Despite never being released as a single, "Freewill" has been included in several of the band's compilation albums, including Retrospective I, The Spirit of Radio: Greatest Hits 1974–1987, Gold, and Time Stand Still: The Collection. It is now a staple of album-oriented rock stations. It was one of six songs in Rush's set for the Molson Canadian Rocks for Toronto (colloquially referred to as "SARStock"). (Note: The setlist was "Tom Sawyer", "Limelight", "Dreamline", "YYZ", "Freewill", "Closer to the Heart", and "The Spirit of Radio". The band had opened their set with a jazzy cover version of the Rolling Stones song "Paint It Black".)

==Production==
In mid-July 1979, the band began writing songs for Permanent Waves, with "Freewill" completed within the first few days. An early version of the song was first performed at Varsity Stadium in Toronto on 2 September 1979. This version was mostly complete, but its "familiar melody" had not yet been written. It was introduced to attending concertgoers as a song planned for the band's upcoming album, along with "The Spirit of Radio", both of which the band was testing before recording. The songs were performed three weeks later at a concert in Stafford, England, before the band went to Le Studio in Morin Heights, Quebec, to record Permanent Waves. It was the first time Rush had performed a song in concert before recording it in studio.

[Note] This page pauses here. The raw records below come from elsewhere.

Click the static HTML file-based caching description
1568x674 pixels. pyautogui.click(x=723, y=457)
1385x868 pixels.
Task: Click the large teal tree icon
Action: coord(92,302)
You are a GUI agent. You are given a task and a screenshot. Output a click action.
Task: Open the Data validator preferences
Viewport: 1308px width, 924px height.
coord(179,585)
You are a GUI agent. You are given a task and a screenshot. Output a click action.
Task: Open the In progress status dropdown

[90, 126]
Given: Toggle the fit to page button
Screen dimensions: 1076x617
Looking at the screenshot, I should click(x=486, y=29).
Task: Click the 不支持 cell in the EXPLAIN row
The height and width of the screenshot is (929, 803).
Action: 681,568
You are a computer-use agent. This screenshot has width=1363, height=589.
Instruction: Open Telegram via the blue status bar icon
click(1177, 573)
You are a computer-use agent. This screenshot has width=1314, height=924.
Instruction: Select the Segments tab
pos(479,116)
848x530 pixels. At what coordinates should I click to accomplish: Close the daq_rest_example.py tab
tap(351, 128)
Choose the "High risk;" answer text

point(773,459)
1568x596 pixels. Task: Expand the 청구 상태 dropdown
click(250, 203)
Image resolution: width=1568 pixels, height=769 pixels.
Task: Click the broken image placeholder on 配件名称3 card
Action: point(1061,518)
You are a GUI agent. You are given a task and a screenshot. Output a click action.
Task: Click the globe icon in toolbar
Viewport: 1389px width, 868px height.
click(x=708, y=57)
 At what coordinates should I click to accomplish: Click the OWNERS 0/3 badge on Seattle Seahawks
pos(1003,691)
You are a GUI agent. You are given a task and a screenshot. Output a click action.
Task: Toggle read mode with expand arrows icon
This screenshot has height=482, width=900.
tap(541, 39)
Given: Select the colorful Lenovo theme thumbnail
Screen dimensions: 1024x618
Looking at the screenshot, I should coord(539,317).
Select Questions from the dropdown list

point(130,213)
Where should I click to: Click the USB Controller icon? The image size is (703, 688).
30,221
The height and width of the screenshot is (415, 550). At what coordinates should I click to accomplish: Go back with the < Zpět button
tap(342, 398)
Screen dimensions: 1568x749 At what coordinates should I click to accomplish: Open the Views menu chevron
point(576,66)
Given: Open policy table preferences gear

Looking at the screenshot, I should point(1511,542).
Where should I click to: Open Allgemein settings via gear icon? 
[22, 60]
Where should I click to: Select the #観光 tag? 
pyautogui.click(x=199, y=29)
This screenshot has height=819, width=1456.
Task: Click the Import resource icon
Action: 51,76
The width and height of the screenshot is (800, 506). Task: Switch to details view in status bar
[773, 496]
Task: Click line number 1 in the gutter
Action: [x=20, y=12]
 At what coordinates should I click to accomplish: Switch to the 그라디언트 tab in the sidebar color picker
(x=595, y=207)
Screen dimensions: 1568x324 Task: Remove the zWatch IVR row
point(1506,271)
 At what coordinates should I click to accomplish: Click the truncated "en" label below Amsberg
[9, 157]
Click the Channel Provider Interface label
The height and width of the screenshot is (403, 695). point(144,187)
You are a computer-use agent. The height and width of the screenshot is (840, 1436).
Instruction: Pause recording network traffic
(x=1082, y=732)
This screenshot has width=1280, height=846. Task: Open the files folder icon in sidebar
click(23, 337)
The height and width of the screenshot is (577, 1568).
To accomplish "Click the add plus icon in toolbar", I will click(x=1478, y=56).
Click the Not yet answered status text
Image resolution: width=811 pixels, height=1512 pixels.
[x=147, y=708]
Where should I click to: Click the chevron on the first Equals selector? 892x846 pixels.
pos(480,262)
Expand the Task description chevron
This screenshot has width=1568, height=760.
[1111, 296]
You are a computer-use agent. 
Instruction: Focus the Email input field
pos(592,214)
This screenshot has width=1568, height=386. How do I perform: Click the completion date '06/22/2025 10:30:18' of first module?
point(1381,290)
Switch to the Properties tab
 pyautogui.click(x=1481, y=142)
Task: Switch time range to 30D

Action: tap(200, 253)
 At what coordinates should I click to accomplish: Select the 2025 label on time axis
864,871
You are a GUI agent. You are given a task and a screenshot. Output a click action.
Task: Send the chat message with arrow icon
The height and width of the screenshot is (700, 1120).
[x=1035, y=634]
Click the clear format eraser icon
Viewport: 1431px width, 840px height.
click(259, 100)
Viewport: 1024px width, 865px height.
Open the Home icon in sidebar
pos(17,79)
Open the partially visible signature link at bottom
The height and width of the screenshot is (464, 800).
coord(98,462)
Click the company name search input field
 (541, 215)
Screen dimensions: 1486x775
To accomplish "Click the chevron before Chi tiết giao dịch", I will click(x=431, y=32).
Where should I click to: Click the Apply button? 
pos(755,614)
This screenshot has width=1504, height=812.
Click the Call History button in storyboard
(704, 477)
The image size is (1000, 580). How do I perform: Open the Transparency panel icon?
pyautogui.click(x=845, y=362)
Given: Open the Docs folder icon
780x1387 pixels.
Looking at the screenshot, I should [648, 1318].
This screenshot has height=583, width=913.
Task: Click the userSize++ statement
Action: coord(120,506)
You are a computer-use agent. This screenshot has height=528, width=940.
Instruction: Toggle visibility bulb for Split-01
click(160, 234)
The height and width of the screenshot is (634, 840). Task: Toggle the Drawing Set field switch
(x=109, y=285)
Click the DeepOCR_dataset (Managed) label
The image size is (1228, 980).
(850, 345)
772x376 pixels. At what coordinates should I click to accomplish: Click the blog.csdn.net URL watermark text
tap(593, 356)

==Composition and structure==
Lifeson says the guitar solo in the song is a "really hard solo to play", describing it as "frenetic and exciting" and "one of the most ambitious pieces of music Rush has ever done". In his book Rush, Rock Music and the Middle Class: Dreaming in Middletown, Chris McDonald describes Lifeson's play as a "searing, rapid-fire" guitar solo.

The song was also the last time Lee would sing with the piercing vocals in a studio recording. This represented a significant change in Rush's sound, as the strained "shrieking high range" of Lee's vocals were characteristic of the band's style from the 1970s. McDonald states that the song's last verse featuring Lee's high-pitched vocals is a "farewell to Rush's early style".

The song increases in complexity as it progresses. It features odd time signatures, with most of the song using 13/4 (6+7), but also employing 15/4 (4+4+4+3) in parts. The interlude with the bass and drums and subsequent guitar solo both have a 12/8 time signature, and other parts of the song use 4/4.

===Lyrics===
The song's lyrics deal with the subject of free will; in a December 1989 interview on Rockline, Lee stated that "the song is about freedom of choice and free will, and you believing in what you decide you believe in". In a 2015 article for Rolling Stone, Brian Hiatt describes "Freewill" as an "explicitly atheistic" song that mocks those who believe in a god, exemplified by the lyrics "choose a ready guide in some celestial voice". The libertarian and individualistic themes common to "Freewill" and "Tom Sawyer" are noted in The 100 Greatest Bands of All Time: A Guide to the Legends Who Rocked the World . According to Brett Barnett, "Freewill" more explicitly explores the theme of individualism than earlier works of Rush such as "Closer to the Heart", particularly with respect to an individual's control over destiny. Peart stated that in reality, exercising free will may not lead to self-determination in some circumstances.

The band has received questions from fans asking which version of the lyrics is correct: those on the album sleeve, or those recited by Lee during concerts. Peart stated that the two are the same, with the band taking "great care to make the lyric sheets accurate", but that fans sometime mis-hear the lyrics and believe the printed lyrics are incorrect. It was later discovered that the US printing of the album sleeve lyrics were incorrect, but that the Canadian printing contained the correct lyrics.